5. Create a new step with Create File in Sharepoint

   Choose a site address

   Choose the folder where you want to create the file

   File name should be: Report - Anti Virus Alerts @{formatDateTime(utcNow(), 'dd-MM-yyyy')}.xlsx

   File Content: use a expression with: Null

6. Create a new step to create table Location should be the same location as step 6

   Document Library: Documents

   File: @outputs('Create_file_in_Sharepoint')?['body/Id']

   Table Range: A1:F1

   Column names: DeviceName,title,severity,category,status,createdtime

7. Create a Apply to Each step Ouput should be: @{body('Parse_JSON')?['value']}
   Create another Apply to Each step inside this, this ouput should be: @{items('Apply_to_each')['evidence']}

8. Create a Add a row into a table step inside Apply to Each 2 Location: Same as in step 6

Document Library: Documents

File: @outputs('Create_file_in_Sharepoint')?['body/Id']
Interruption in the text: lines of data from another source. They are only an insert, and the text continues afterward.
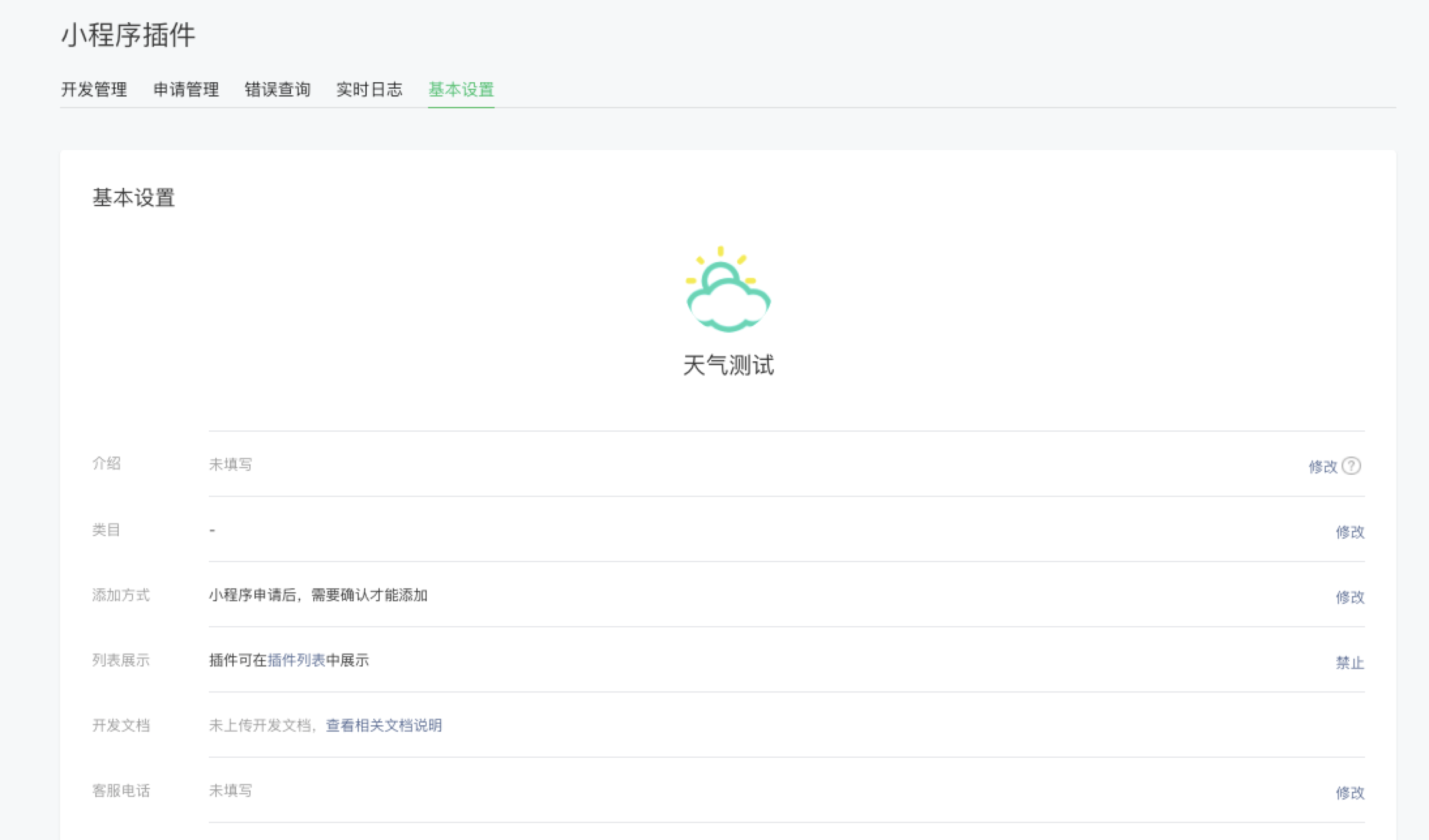Screen dimensions: 1429x840
Task: Switch to the 开发管理 tab
Action: (x=95, y=89)
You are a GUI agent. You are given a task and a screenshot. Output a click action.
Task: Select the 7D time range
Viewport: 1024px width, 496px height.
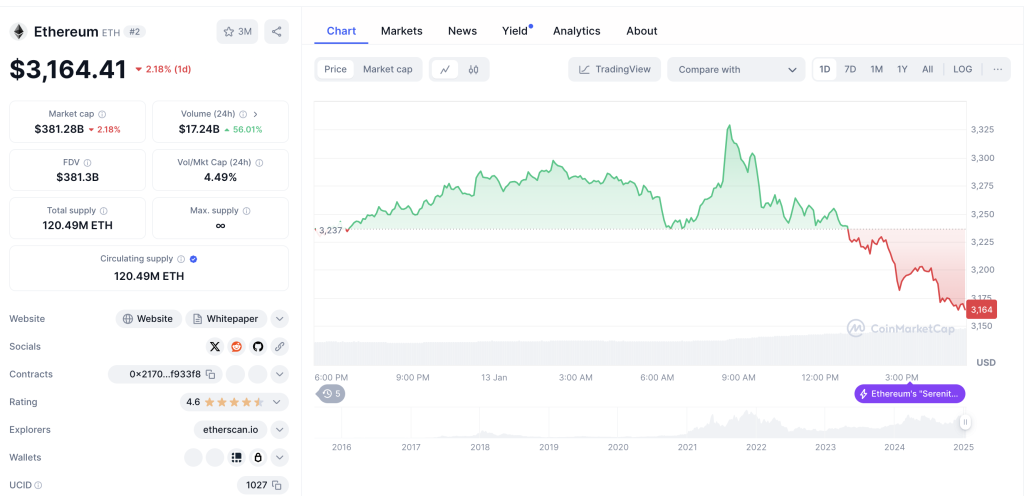pos(850,69)
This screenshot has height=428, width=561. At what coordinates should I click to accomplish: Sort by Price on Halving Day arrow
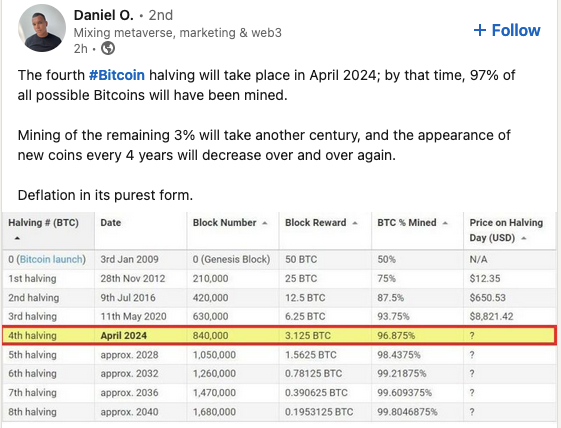tap(524, 238)
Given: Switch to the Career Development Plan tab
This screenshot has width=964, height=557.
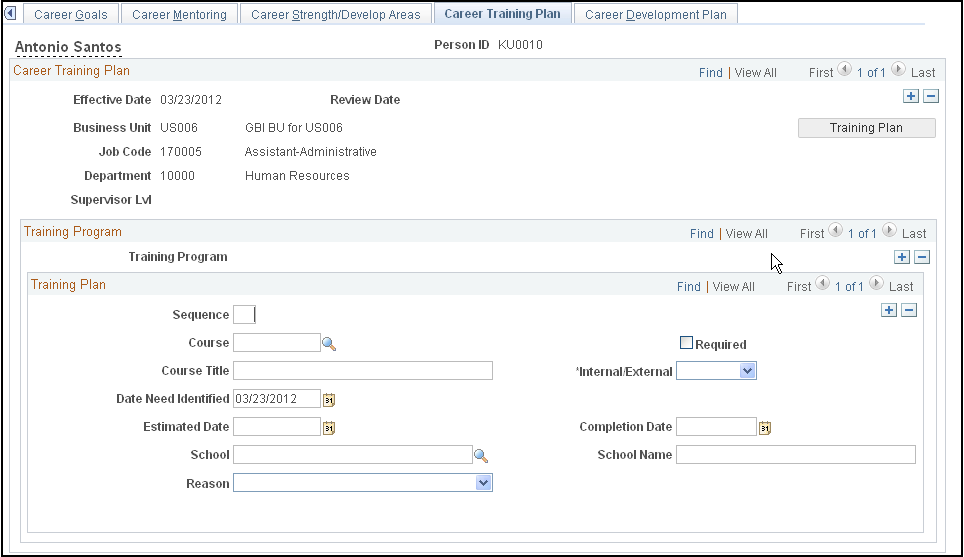Looking at the screenshot, I should (x=656, y=14).
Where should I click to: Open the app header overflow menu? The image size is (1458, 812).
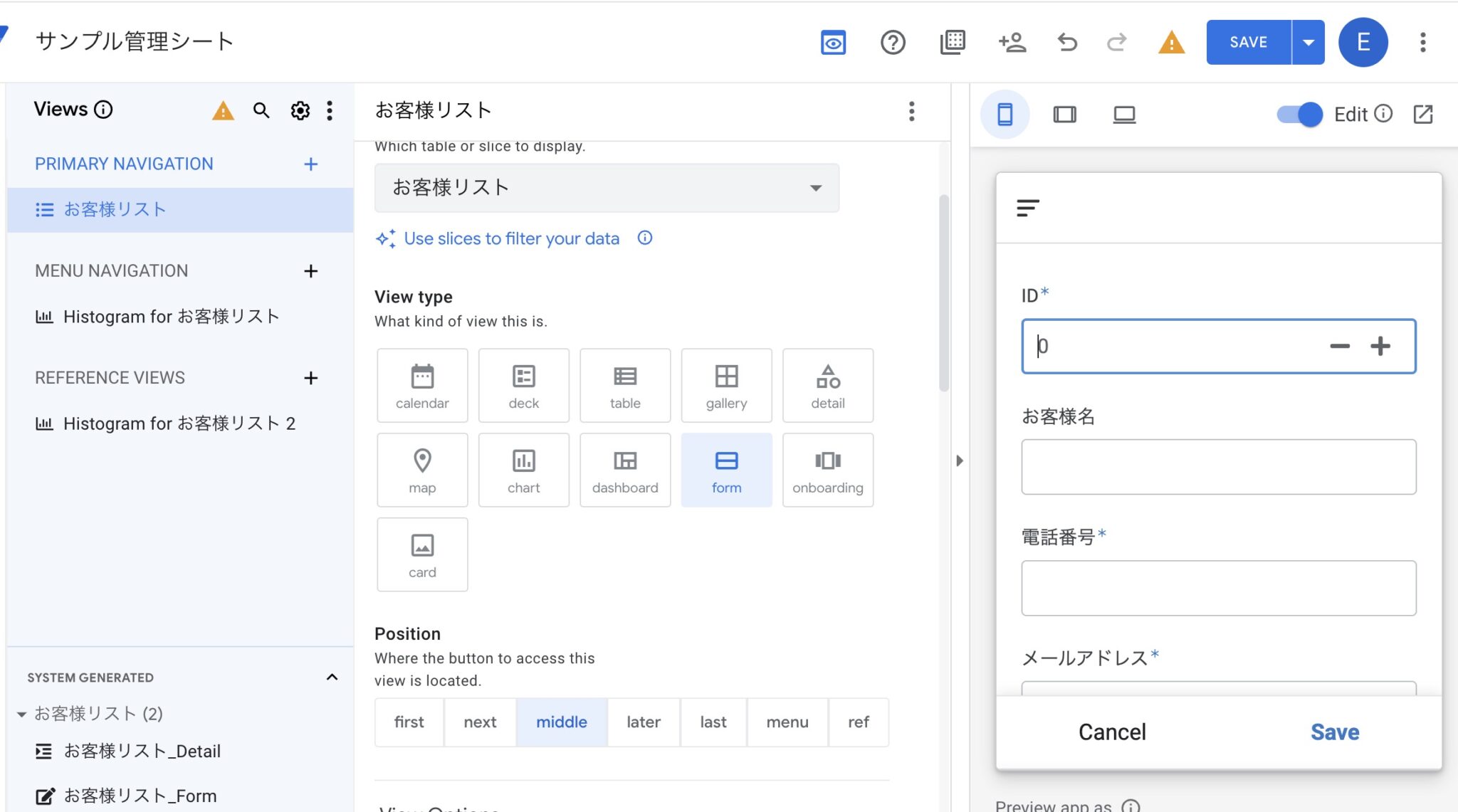tap(1423, 42)
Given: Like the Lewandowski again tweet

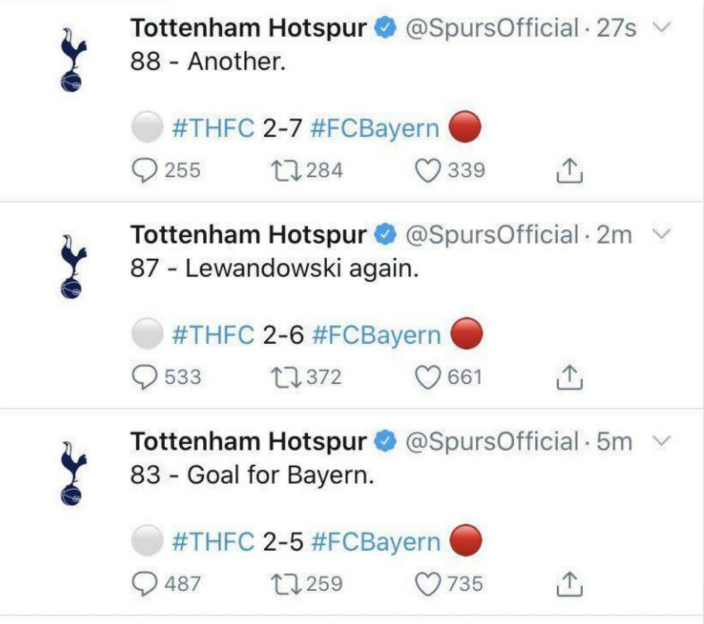Looking at the screenshot, I should click(x=427, y=378).
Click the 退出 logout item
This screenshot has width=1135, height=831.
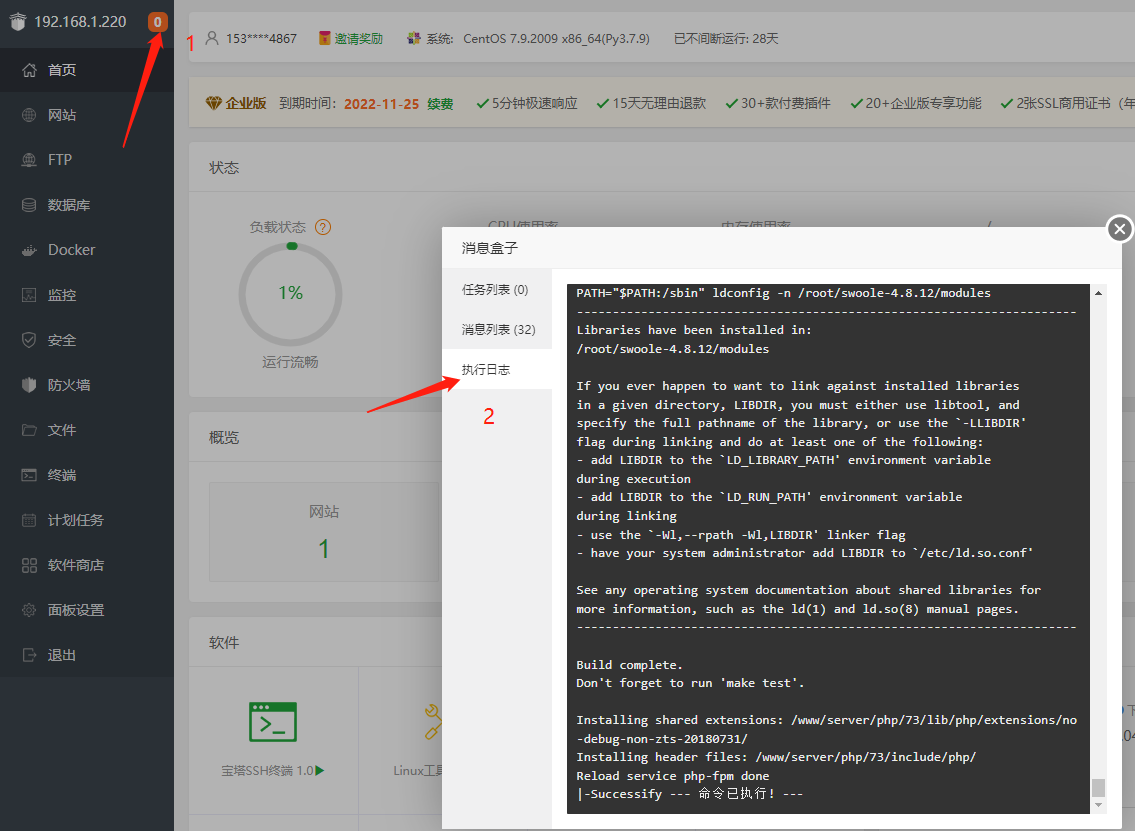point(61,655)
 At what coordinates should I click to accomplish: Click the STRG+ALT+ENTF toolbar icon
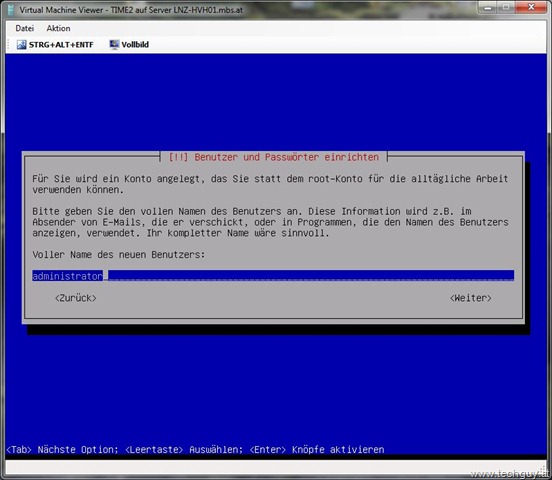tap(21, 45)
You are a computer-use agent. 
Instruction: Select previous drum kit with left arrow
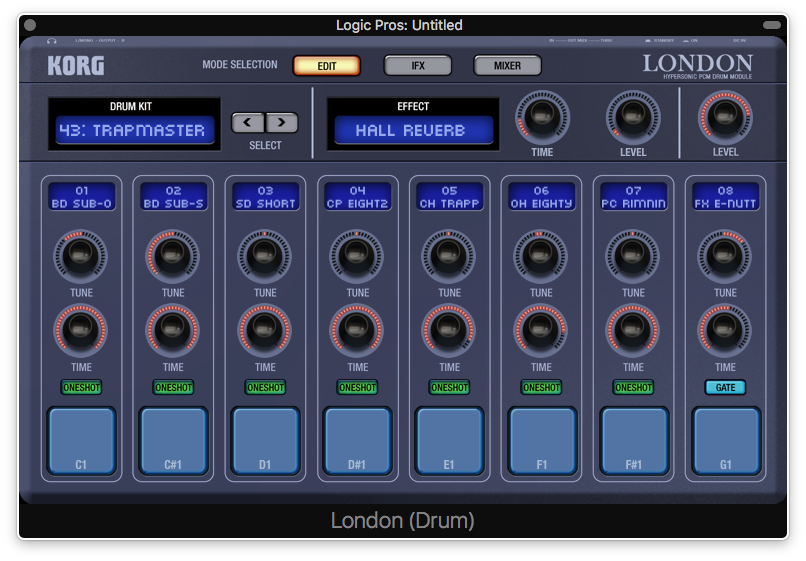248,123
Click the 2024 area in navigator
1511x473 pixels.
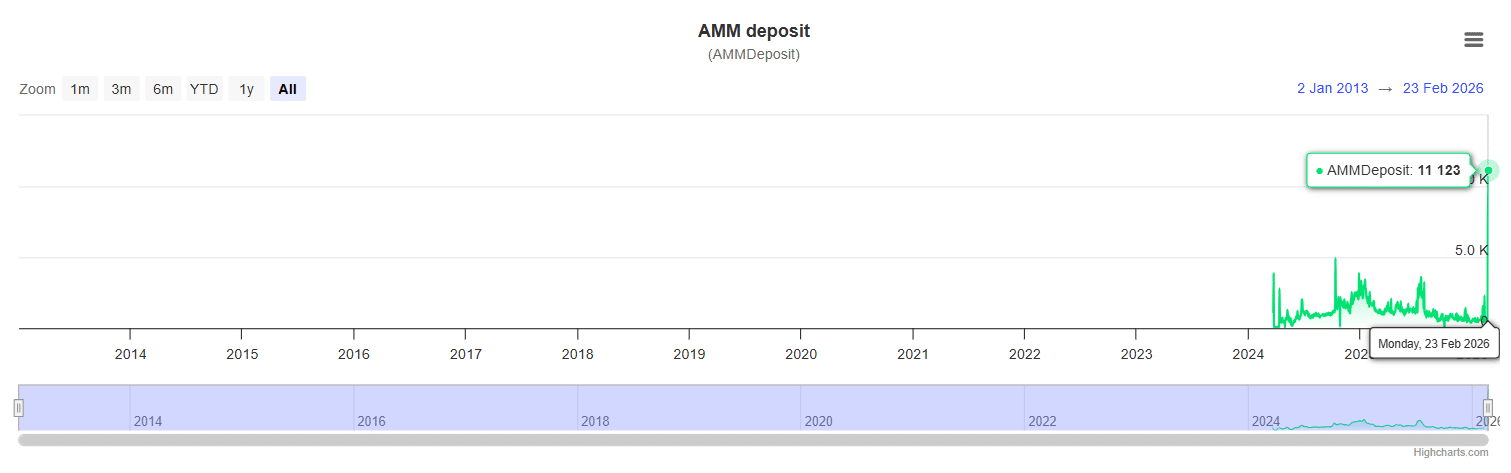(1266, 421)
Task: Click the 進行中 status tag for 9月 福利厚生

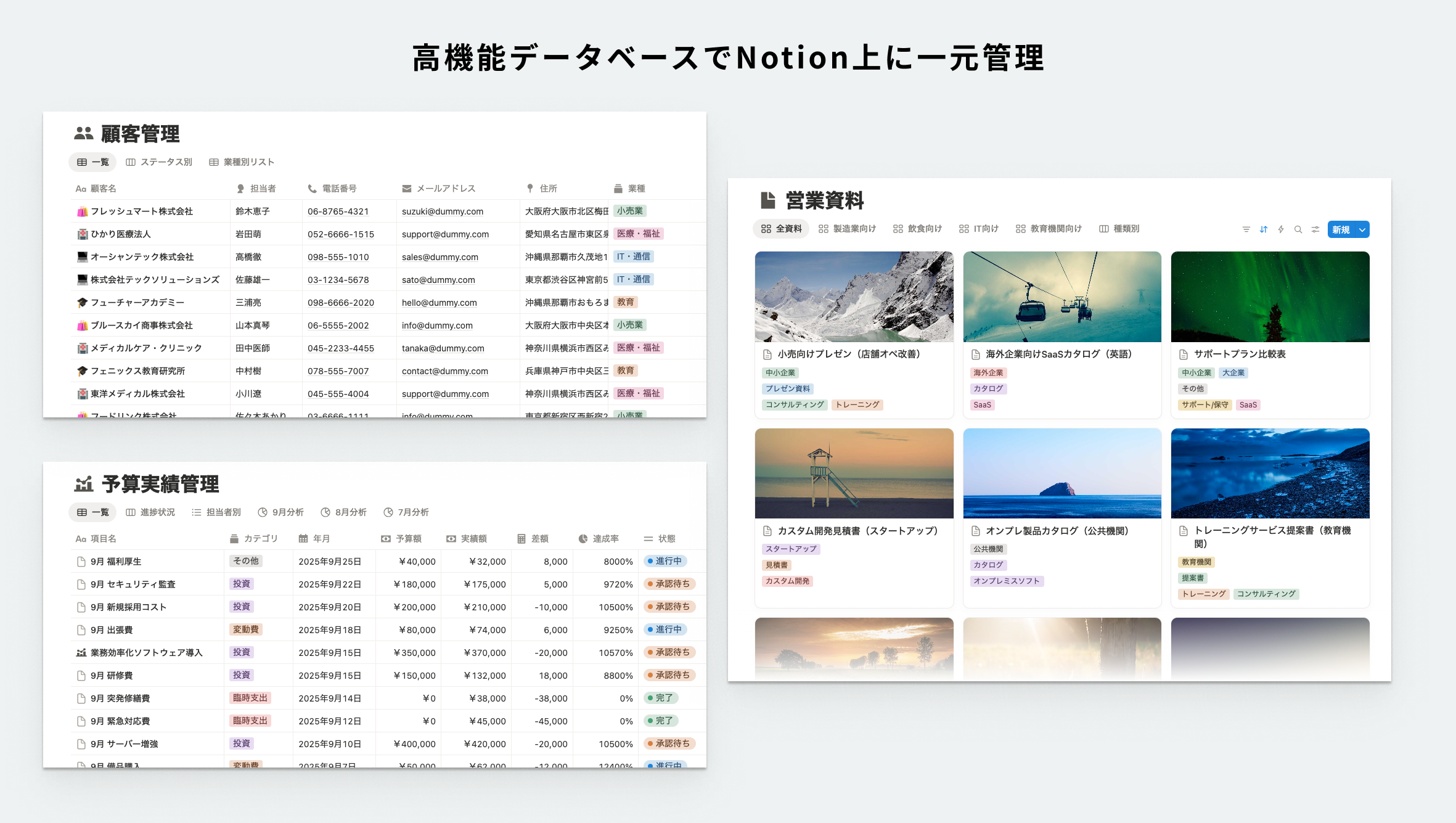Action: click(x=665, y=561)
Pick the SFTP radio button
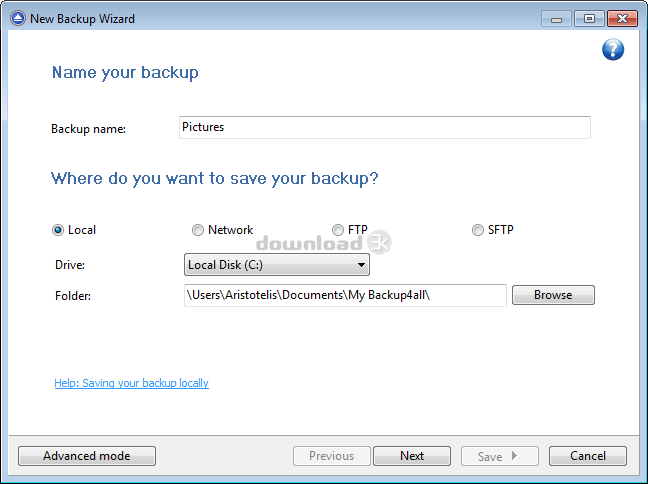 478,230
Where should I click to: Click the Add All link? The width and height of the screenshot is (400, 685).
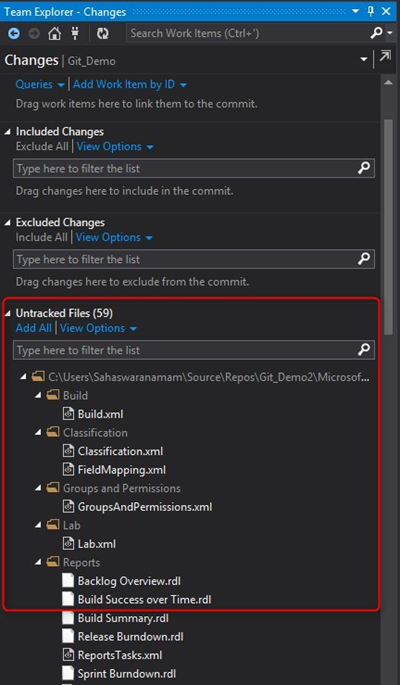[x=34, y=328]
Table: @outputs('Create_table')?['body/name']

Row:

{
  "DeviceName": @{items('Apply_to_each_2')?['deviceDnsName']},
  "title": @{items('Apply_to_each')?['title']},
  "severity": @{items('Apply_to_each')?['severity']},
  "category": @{items('Apply_to_each')?['category']},
  "status": @{items('Apply_to_each')?['status']},
  "createdtime": @{items('Apply_to_each')?['createdDateTime']}
}

It should look like this:

End result screenshot

Info Notice: There is a “clean excel file” step. However this isn’t needed if expression is set at Null in step 5.